To do:
Copy all lines holding the word "date" from the entries.

Source data:

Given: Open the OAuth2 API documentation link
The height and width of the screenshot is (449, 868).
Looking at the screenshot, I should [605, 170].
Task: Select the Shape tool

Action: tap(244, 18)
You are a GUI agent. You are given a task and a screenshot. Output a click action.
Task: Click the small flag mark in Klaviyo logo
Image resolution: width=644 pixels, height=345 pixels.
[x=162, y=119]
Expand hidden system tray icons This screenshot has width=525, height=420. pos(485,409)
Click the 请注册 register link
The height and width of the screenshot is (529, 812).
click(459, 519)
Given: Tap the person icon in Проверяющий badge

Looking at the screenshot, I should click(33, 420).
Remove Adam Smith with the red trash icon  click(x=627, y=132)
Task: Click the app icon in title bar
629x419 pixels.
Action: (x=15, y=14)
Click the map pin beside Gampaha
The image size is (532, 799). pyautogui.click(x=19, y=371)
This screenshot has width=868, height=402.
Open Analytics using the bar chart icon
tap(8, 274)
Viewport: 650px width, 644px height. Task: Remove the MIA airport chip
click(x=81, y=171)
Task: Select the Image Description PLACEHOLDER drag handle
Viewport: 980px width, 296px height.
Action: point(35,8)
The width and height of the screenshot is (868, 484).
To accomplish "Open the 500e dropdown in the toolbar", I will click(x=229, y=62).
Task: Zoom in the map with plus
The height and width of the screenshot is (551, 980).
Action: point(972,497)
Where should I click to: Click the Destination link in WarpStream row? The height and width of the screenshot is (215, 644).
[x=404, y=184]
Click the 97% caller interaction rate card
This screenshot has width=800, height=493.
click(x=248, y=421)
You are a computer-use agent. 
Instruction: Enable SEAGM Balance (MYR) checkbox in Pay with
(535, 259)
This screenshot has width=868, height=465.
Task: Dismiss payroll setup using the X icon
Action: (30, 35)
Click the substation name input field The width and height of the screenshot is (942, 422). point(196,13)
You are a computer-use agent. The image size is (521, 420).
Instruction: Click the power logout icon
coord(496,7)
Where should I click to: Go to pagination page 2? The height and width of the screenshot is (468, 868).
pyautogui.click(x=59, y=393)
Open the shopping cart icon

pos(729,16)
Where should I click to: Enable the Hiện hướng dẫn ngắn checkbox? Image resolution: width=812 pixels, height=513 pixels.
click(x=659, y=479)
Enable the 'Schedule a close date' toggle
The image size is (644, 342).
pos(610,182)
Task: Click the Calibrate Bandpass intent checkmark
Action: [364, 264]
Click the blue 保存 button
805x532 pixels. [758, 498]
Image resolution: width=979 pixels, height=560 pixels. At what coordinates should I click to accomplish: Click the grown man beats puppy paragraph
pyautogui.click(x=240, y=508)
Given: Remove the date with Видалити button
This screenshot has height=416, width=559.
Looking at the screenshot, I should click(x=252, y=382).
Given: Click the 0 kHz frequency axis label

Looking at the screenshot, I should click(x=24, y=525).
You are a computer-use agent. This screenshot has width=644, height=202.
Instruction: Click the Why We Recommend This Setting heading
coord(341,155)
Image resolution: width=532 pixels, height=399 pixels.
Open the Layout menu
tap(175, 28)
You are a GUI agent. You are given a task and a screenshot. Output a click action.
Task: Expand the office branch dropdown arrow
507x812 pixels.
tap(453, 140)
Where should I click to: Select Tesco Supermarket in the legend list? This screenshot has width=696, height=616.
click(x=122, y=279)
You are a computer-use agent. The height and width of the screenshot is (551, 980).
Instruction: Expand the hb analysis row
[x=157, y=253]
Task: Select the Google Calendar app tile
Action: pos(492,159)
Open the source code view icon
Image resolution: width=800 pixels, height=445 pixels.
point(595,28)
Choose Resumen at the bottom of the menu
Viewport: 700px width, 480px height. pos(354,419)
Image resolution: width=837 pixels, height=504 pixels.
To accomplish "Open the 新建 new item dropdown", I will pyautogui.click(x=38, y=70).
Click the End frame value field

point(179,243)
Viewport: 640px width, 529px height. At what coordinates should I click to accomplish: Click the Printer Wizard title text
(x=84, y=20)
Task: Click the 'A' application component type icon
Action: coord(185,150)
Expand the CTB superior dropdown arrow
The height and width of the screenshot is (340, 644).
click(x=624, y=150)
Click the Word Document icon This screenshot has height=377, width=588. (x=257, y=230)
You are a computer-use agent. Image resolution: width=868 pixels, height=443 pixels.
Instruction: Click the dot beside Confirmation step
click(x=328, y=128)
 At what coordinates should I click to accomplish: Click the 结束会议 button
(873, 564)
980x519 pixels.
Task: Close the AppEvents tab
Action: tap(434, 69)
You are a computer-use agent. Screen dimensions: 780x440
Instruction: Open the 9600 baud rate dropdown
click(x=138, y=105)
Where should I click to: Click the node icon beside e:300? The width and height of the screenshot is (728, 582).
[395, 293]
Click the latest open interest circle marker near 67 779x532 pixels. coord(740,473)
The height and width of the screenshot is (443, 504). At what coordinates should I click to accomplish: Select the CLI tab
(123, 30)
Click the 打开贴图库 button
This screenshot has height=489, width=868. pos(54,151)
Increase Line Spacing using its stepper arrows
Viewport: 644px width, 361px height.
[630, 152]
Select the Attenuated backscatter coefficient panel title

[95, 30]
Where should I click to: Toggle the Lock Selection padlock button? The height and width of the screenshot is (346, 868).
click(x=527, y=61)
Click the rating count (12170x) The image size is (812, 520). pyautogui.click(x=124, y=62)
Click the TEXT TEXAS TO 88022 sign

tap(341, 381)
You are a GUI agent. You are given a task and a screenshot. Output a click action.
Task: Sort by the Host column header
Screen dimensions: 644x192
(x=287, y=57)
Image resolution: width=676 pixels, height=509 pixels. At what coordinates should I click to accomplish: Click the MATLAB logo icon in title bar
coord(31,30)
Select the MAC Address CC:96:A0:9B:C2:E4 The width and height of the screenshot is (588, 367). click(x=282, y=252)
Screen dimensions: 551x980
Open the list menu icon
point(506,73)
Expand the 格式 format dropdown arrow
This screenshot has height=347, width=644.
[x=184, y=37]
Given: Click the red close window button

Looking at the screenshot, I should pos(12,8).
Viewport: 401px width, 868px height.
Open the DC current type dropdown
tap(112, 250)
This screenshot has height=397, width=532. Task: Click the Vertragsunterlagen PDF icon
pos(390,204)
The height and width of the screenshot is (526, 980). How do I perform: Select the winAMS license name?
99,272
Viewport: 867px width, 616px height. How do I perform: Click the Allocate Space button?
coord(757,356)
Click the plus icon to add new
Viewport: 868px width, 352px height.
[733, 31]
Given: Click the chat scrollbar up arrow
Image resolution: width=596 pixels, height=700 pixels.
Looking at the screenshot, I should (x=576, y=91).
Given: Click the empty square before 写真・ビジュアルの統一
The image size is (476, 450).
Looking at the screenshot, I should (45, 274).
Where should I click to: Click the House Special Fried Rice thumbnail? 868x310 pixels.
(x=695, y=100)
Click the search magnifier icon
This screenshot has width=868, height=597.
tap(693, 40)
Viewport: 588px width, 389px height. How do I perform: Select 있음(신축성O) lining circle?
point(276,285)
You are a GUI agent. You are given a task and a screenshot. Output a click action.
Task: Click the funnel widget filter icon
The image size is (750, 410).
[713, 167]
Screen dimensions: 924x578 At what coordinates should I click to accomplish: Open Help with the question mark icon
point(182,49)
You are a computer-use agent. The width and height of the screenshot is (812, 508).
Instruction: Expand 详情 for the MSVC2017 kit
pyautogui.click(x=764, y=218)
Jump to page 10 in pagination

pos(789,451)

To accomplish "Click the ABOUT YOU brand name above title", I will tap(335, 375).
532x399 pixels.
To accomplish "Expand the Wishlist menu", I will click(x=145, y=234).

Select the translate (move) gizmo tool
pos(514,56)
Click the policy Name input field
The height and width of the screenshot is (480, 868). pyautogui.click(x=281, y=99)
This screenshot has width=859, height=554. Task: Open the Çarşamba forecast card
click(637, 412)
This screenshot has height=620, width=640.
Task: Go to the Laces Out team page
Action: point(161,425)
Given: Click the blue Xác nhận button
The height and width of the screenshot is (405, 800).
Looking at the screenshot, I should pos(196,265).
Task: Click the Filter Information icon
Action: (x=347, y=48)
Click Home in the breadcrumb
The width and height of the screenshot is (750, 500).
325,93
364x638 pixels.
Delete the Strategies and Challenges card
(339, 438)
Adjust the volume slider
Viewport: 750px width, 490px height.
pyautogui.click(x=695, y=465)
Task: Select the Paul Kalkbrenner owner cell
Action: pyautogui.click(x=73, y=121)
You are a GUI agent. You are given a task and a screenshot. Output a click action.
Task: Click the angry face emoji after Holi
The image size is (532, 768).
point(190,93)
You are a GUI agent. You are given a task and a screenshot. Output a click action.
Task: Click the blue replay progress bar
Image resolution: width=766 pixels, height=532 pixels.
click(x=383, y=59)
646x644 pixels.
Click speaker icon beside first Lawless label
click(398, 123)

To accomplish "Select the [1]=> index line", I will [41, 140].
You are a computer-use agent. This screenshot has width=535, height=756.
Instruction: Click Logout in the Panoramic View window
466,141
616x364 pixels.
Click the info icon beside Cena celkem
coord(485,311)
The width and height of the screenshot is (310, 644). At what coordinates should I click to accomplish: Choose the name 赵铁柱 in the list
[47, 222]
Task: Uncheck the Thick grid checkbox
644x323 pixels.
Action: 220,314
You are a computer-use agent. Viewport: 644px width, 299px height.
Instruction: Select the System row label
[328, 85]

Problem solution:
Enable the 'Schedule a close date' toggle
Given: Remove the date with Видалити button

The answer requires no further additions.